C’est dans cet univers marqué par la médiocrité que naît Hitler. Sans être anormal, l’enfant est cependant assez atypique : il aime les histoires de peaux-rouges, mais dans les jeux d’enfants, il veut être le chef et n’hésite pas à trahir les règles fixées, pour parvenir à la victoire. Plus tard, il n’en fait qu’à sa tête : refusant le destin de fonctionnaire que désirent pour lui ses parents, il veut devenir peintre ; il refuse de se soumettre aux règles de l’école. Il se prend d’un amour fanatique pour la musique de Wagner qui exalte la germanité. C’est ainsi que dans le portrait d’Adolf Hitler enfant se dessine déjà le portrait de l’adulte autoritaire, autocentré et fanatique qu’on connait. Au niveau des rapports humains, rôti-bouilli même chose. Il accapare l’oreille des autres pour y déverser ses discours passionnés mais la réciproque n’est pas vraie. Il n’est guère fidèle et, lorsque la vie le sépare d’un ami, il n’entretient pas la relation et même, ne donne plus signe de vie. De toute évidence, c’est un portrait assez antipathique que Michel Folco dresse d’Hitler.

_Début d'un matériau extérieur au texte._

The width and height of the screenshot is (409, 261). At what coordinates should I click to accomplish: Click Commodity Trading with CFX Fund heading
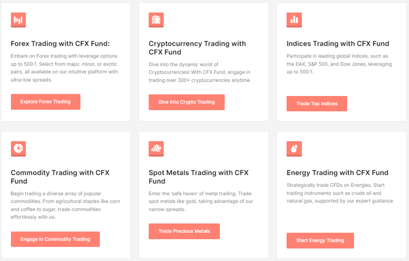tap(60, 177)
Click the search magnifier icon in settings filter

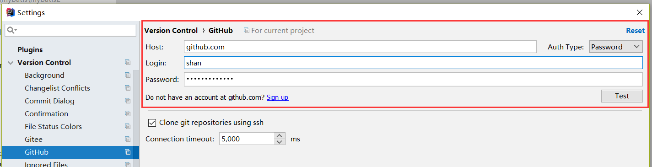[x=12, y=30]
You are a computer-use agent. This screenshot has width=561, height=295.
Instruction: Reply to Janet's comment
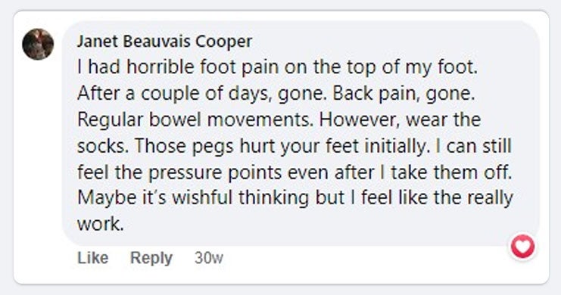pyautogui.click(x=151, y=258)
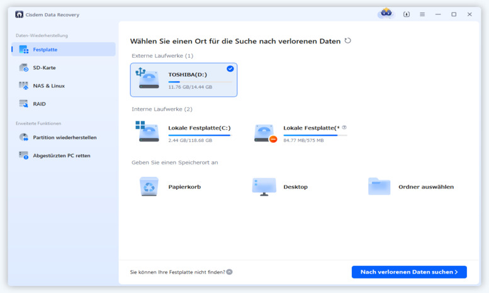The height and width of the screenshot is (293, 489).
Task: Click the help icon beside second Lokale Festplatte
Action: click(x=344, y=128)
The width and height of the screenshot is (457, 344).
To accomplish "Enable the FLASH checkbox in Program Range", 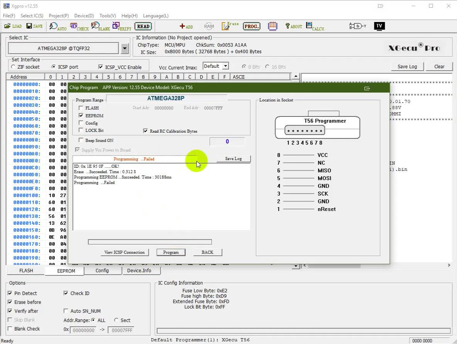I will point(81,108).
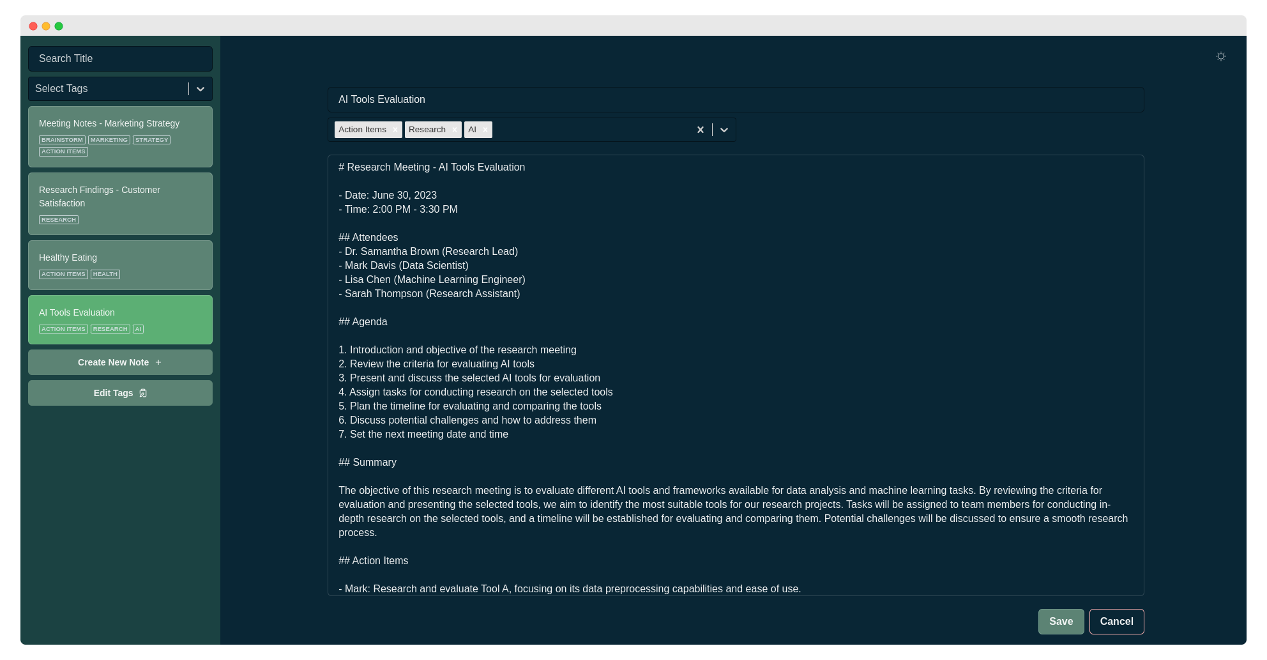Click the plus icon on Create New Note
The height and width of the screenshot is (660, 1267).
coord(158,362)
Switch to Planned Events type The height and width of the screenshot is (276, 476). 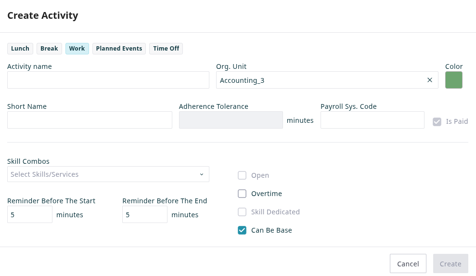pyautogui.click(x=119, y=49)
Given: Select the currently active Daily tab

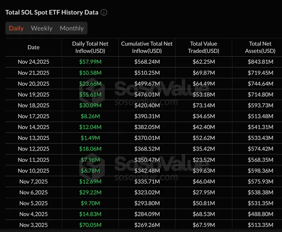Looking at the screenshot, I should 16,28.
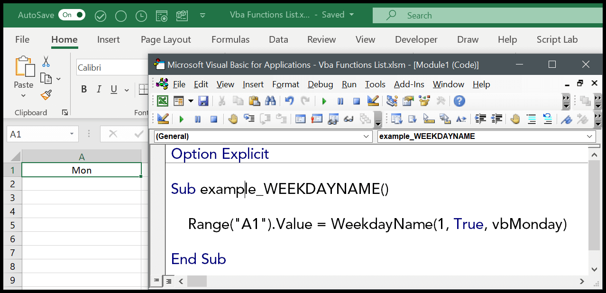This screenshot has height=293, width=606.
Task: Switch to the Developer ribbon tab
Action: (416, 40)
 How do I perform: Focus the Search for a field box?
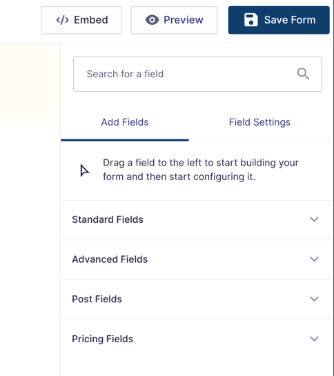click(x=198, y=74)
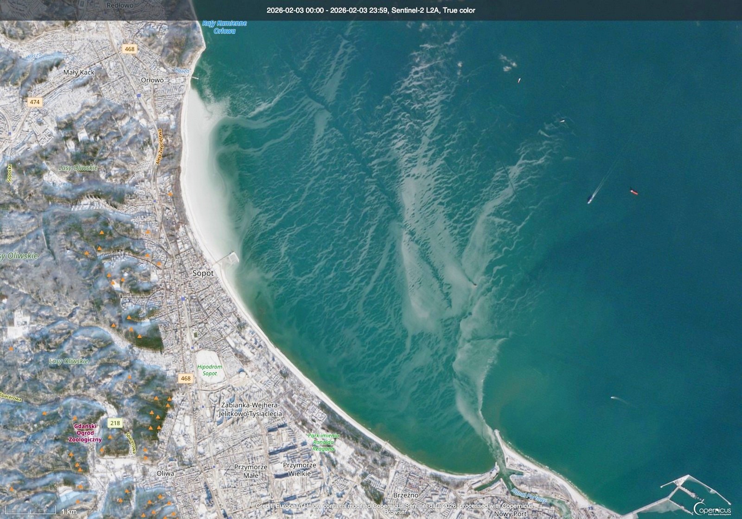Click the Copernicus logo in the corner

click(x=712, y=508)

Aborder la personnalité d’Hitler est assez compliquée car il faut éviter la caricature du monstre qui n’aurait que peu d’intérêt. Ici, Michel Folco nous dépeint un être assez déplaisant et antipathique mais aussi particulièrement singulier et étrange. Si on retrouve dans l’enfant le caractère du dictateur, c’est aussi un marginal qui traîne les rues, rejeté par le monde académique des arts et c’est peut-être aussi la médiocrité des autres – et de ce monde égoïste et étriqué qui est dépeint dans le roman - qui aura permis l’ascension politique d’un tel personnage.